Intervista ad Alessandro Zizolfi: “Giovanni Zizolfi, Il sacrificio dimenticato – Storia di un Vice Brigadiere dei Carabinieri”

“Il sacrificio dimenticato – Storia di un Vice Brigadiere dei Carabinieri” appartiene alla nostra collana “Diari e Memorie”. Si tratta, infatti, di una testimonianza di Alessandro Zizolfi, nipote del protagonista della sua opera. Condividiamo quindi, con voi, un’intervista al nostro scrittore.

  • Che relazione parentale c’è fra lei e il protagonista del libro?

Giovanni Zizolfi era mio zio, fratello di mio padre.

  • Dopo tanti anni trascorsi e quindi la difficoltà nel reperire testimonianze e documenti, é stato molto complicato ricostruire la vicenda che riguarda Giovanni Zizolfi e i suoi sventurati compagni?

Abbastanza! Il recupero di documenti sia militari che privati, è stato difficoltoso. L’anno scorso è stato possibile, per la prima volta, consultare il fascicolo militare e fare aggiornare le parti mancanti del suo vissuto militare e, solo per una pura coincidenza, si fa per dire, sono riuscito ad avere la corrispondenza privata di mio zio, che intratteneva con la sua famiglia durante il periodo di mobilitazione in Cirenaica; è stato molto importante avere le lettere, mi ha fatto conoscere meglio il personaggio e mia dato una sorta di spinta a sostenere, in maniera più convincente, ciò che la mia famiglia paterna ha sempre creduto, che Giovanni si sia sacrificato! Per quanto riguarda le testimonianze che sono riuscito a reperire, di persone vicine ai fatti, sono state poche e hanno dato risposte sintetiche e poco sodisfacenti, con reticenza accompagnata da una spiccata omertà incomprensibile. Ho appreso dei racconti spontanei importanti, per via telefonica, che hanno avvalorato le mie ipotesi riguardo a un’azione di altruismo, che fece Giovanni, nei confronti del futuro suocero al momento della cattura, ma purtroppo non hanno valore documentale; sono solo dei racconti tramandati. Per quanto riguarda i suoi compagni di sventura, la storia dice che sono stati selezionati e quindi anche Giovanni, dopo avere accertato la responsabilità sull’uccisione dell’ufficiale tedesco, cioè degli indipendenti locali, pertanto, i tedeschi prelevavano solo cittadini residenti a Gubbio che potessero avere legami con gli antifascisti, quindi vicini agli esecutori materiali di chi commise l’agguato.
Mio zio Giovanni era siciliano e risiedeva in paese poco distante da Gubbio, questo particolare fa riflettere e fa sorgere la domanda: perché è stato trattenuto?
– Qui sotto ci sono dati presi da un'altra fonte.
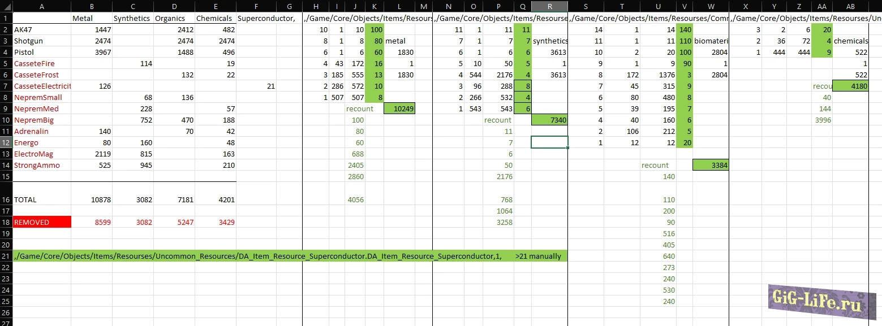Select row header 12

coord(6,142)
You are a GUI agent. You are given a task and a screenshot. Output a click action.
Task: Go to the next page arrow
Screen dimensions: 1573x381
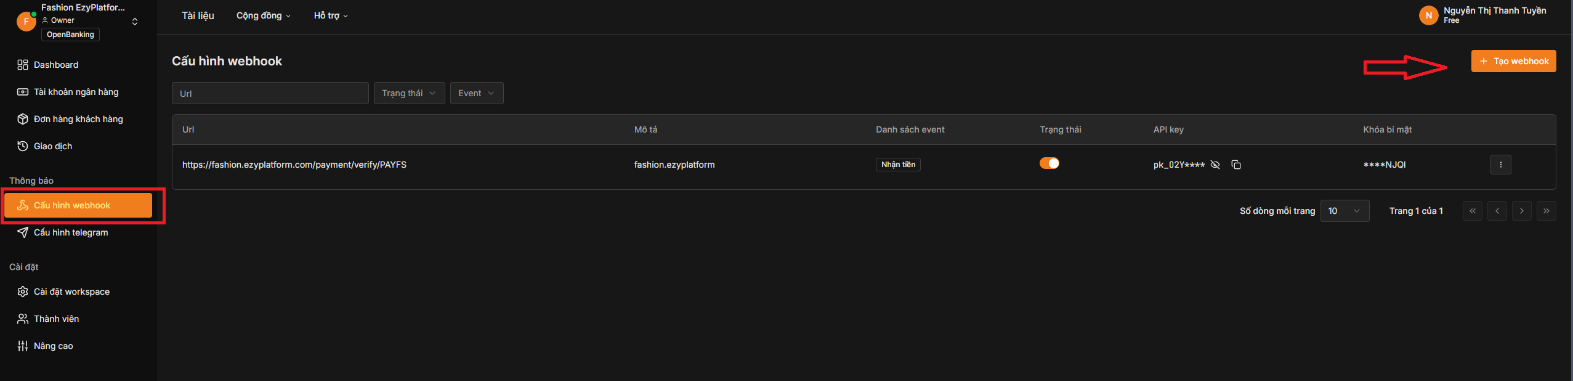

  • Questo libro vuole costituire un richiamo alla memoria dovuto, come parziale riparazione al fatto che non é stata resa giustizia sul piano penale e, quindi, accadimenti che correvano il rischio di essere affidati solo alla memoria delle persone care delle vittime?

Questo libro è un richiamo alla verità e un’esortazione per un riconoscimento militare che è, secondo il mio punto di vista, dovuto! Anche se era in abiti civili e non era in servizio, lui ha continuato il suo ruolo di carabiniere fino alla fine, e per me, questo, è il sacrificio dimenticato.

  • Pensa che questi racconti di vita passata abbiano la forza per incontrare interesse nei giovani del nostro tempo, in modo che possano imparare lezioni utili per il loro futuro?

Spero di sì, chi metabolizza e coglie il significato dell’operato di uomini che in un contesto di sofferenza e privazione, hanno lottato per i valori e ideali a cui hanno creduto e giurato, difendendo quest’ultimi a costo della propria vita, rinunciando agli affetti, al proprio percorso di vita, ambizioni etc., ha appreso una importante lezione di vita.